→ **Exercise data**:
========================================================================
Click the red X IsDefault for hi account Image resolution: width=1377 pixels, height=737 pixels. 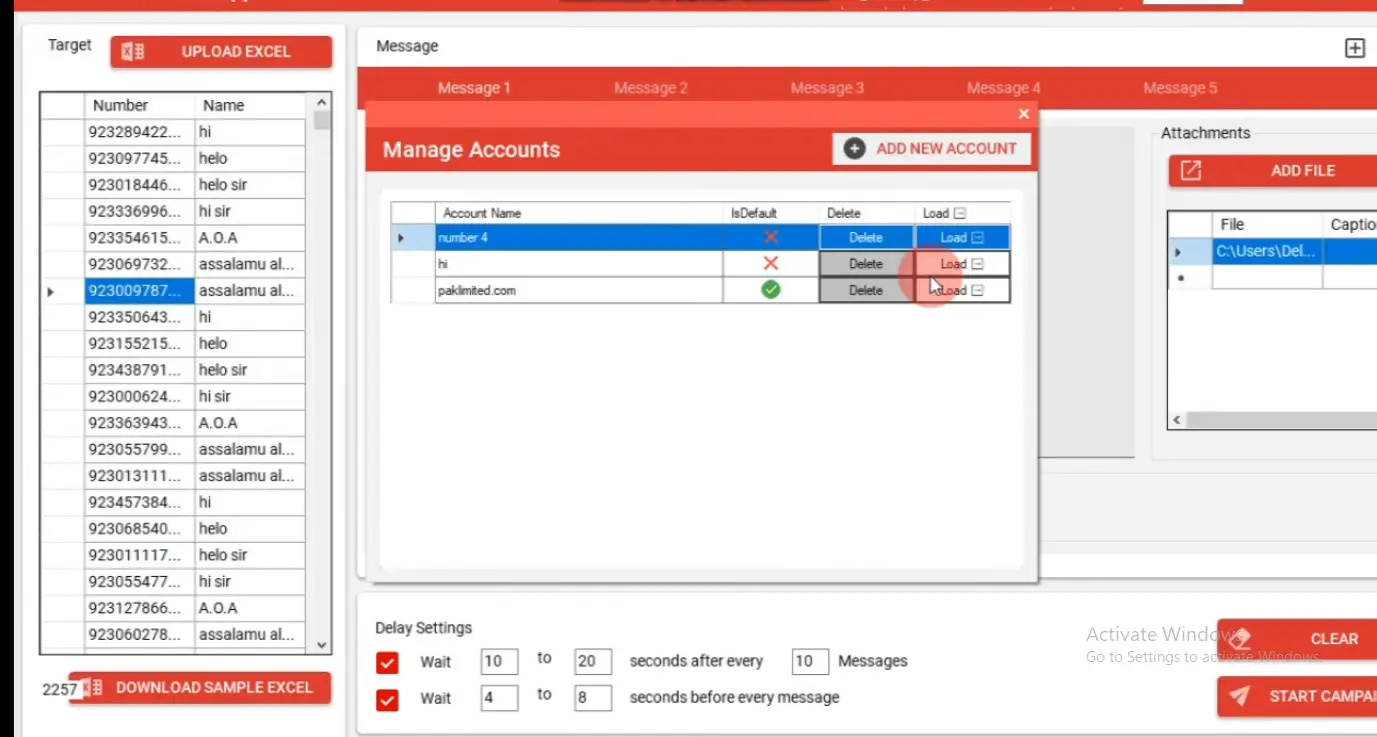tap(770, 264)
========================================================================
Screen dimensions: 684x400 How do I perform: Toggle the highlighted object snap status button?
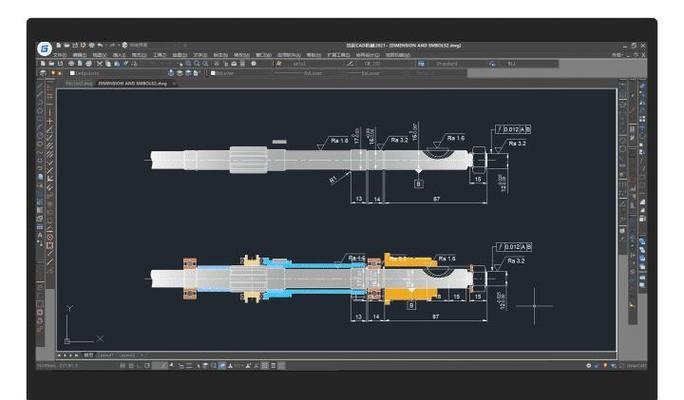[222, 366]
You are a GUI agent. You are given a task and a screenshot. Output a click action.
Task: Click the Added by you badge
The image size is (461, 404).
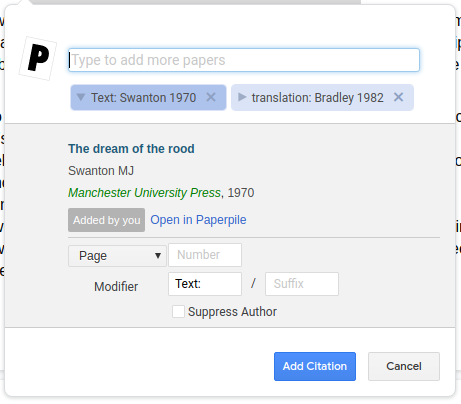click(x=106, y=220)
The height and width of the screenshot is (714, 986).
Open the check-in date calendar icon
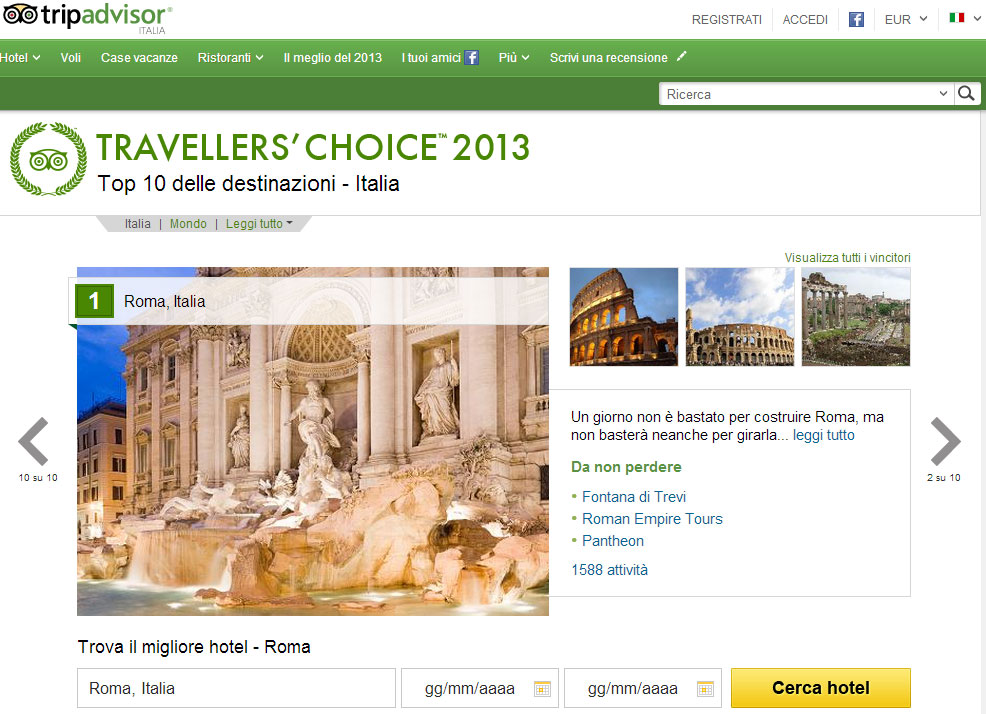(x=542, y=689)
========================================================================
→ **Work item**: Scanning the data above, copy out every line where "screenshot" is found.

→ **Written answer**:
You are a GUI agent. You are given a task and a screenshot. Output a click action.
The height and width of the screenshot is (714, 986).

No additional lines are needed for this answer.